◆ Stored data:
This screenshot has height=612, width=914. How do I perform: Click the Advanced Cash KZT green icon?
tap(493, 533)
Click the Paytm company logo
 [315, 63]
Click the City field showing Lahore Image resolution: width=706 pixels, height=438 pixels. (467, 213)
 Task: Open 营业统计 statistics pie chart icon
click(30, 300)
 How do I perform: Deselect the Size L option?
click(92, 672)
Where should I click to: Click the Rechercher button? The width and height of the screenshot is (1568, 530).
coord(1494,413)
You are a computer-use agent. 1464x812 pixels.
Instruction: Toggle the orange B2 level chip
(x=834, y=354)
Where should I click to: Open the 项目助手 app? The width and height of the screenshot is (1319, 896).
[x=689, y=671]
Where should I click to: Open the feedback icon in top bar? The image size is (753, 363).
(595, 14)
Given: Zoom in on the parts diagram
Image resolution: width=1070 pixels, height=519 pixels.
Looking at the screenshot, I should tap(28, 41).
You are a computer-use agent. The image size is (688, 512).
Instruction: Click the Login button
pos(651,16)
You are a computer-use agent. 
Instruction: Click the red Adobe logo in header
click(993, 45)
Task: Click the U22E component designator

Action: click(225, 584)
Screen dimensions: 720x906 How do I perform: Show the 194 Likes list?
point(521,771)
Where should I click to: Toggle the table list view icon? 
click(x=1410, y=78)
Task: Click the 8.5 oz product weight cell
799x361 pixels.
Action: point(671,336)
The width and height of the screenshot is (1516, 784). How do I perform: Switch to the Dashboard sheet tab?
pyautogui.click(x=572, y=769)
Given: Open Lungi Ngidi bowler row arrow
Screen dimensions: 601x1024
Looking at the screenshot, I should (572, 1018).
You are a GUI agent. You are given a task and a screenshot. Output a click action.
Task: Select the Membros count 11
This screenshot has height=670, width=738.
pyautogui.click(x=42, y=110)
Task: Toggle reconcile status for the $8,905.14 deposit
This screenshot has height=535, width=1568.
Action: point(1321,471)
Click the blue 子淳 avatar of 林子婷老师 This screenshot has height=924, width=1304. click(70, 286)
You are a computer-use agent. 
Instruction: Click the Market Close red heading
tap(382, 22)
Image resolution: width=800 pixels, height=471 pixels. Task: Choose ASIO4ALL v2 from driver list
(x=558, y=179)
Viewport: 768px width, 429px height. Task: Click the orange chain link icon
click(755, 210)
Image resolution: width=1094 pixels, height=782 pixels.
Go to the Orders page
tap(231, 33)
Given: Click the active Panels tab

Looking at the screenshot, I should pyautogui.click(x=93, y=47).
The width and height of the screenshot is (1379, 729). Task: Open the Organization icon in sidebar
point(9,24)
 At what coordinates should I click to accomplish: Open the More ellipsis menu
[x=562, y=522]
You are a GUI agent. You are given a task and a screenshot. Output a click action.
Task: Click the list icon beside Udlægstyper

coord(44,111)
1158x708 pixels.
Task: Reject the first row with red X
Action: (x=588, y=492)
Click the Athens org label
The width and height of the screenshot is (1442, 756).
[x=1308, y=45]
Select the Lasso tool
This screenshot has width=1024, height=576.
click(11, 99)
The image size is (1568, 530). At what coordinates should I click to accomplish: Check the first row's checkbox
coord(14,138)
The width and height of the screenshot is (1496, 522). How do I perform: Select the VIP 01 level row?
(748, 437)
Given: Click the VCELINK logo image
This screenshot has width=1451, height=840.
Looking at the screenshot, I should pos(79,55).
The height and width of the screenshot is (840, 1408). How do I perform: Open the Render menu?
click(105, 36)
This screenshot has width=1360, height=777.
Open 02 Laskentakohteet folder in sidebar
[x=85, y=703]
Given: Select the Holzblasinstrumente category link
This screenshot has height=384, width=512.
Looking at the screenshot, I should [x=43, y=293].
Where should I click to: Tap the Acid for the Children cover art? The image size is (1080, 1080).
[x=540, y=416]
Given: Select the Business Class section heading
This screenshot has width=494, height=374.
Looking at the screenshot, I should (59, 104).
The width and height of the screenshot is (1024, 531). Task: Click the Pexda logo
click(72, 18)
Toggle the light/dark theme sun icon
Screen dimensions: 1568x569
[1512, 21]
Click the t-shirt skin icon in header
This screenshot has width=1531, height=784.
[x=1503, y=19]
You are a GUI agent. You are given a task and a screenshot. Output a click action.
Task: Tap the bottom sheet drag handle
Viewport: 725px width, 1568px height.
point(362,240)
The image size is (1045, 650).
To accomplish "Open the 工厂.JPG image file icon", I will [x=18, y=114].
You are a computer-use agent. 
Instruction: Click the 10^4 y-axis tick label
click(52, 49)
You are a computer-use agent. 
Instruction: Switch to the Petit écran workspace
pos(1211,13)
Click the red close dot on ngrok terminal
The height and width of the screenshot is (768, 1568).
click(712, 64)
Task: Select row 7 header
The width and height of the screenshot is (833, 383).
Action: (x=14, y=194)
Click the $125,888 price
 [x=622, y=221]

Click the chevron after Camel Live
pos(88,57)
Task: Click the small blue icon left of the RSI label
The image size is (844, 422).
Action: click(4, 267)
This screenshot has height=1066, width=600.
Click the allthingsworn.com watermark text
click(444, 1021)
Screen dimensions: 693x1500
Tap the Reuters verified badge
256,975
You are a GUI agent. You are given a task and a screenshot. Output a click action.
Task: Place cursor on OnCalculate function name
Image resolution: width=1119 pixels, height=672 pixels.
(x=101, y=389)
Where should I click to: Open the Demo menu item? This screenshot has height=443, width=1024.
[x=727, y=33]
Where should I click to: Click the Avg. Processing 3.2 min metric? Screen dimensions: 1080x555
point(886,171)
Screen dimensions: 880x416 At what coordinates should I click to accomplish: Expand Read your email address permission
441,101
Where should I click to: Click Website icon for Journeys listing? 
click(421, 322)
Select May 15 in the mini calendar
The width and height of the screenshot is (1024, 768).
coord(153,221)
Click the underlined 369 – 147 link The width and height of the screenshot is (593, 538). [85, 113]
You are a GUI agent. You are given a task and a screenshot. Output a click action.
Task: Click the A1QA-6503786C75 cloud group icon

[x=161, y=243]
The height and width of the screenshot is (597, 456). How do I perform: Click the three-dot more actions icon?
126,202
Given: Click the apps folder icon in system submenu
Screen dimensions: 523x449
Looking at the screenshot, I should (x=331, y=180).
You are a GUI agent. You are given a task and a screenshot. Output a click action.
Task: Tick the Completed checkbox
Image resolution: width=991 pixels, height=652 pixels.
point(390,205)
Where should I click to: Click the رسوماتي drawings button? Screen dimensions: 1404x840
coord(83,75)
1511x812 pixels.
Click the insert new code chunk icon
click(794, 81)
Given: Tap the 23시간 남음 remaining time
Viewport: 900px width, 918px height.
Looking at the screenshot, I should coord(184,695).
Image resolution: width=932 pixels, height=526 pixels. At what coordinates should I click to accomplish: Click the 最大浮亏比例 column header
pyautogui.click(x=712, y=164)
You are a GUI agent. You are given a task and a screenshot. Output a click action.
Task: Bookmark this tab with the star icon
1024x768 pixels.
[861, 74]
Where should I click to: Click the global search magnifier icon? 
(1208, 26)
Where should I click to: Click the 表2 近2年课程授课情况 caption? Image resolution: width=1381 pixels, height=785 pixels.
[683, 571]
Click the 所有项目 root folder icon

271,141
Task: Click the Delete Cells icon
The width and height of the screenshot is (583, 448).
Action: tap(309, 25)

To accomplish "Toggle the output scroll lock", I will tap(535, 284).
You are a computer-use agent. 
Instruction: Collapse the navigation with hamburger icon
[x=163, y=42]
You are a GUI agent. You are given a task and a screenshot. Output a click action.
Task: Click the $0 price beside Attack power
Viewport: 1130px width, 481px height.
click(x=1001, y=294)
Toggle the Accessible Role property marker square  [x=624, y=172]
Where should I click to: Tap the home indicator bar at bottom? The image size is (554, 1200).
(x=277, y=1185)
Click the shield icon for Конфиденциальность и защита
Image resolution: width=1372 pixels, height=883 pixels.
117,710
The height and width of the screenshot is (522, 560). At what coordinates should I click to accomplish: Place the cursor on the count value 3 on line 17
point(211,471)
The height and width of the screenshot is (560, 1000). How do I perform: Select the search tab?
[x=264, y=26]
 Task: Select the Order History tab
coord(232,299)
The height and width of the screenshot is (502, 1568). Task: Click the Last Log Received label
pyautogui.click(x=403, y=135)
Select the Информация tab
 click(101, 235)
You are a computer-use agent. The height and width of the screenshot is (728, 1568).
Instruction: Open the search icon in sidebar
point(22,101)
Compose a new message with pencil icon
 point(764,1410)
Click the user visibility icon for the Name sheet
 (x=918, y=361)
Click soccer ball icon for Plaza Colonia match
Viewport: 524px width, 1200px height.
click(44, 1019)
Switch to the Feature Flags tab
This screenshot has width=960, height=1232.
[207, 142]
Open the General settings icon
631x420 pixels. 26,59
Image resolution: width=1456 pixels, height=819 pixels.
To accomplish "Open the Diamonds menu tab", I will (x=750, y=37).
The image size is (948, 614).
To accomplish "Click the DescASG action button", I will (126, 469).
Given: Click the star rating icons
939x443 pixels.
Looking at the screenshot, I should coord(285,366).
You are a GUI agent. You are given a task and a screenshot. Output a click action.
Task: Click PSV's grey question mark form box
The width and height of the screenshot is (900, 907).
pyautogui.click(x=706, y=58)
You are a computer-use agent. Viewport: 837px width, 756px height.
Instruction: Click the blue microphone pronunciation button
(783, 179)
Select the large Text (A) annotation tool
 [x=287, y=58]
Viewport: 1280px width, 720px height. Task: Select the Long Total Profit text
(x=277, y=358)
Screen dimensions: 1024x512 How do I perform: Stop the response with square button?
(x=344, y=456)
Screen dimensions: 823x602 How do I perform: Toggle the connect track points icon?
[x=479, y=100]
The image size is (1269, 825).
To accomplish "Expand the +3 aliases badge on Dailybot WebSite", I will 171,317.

◆ What the task asks: Return each line of the data where the word "will" appears.

◆ The answer:
To accomplish "Open the 工厂.JPG image file icon", I will [x=18, y=114].
To accomplish "Toggle the output scroll lock", I will tap(535, 284).
To accomplish "Open the Diamonds menu tab", I will (x=750, y=37).
To accomplish "Click the DescASG action button", I will (126, 469).
To accomplish "Expand the +3 aliases badge on Dailybot WebSite", I will 171,317.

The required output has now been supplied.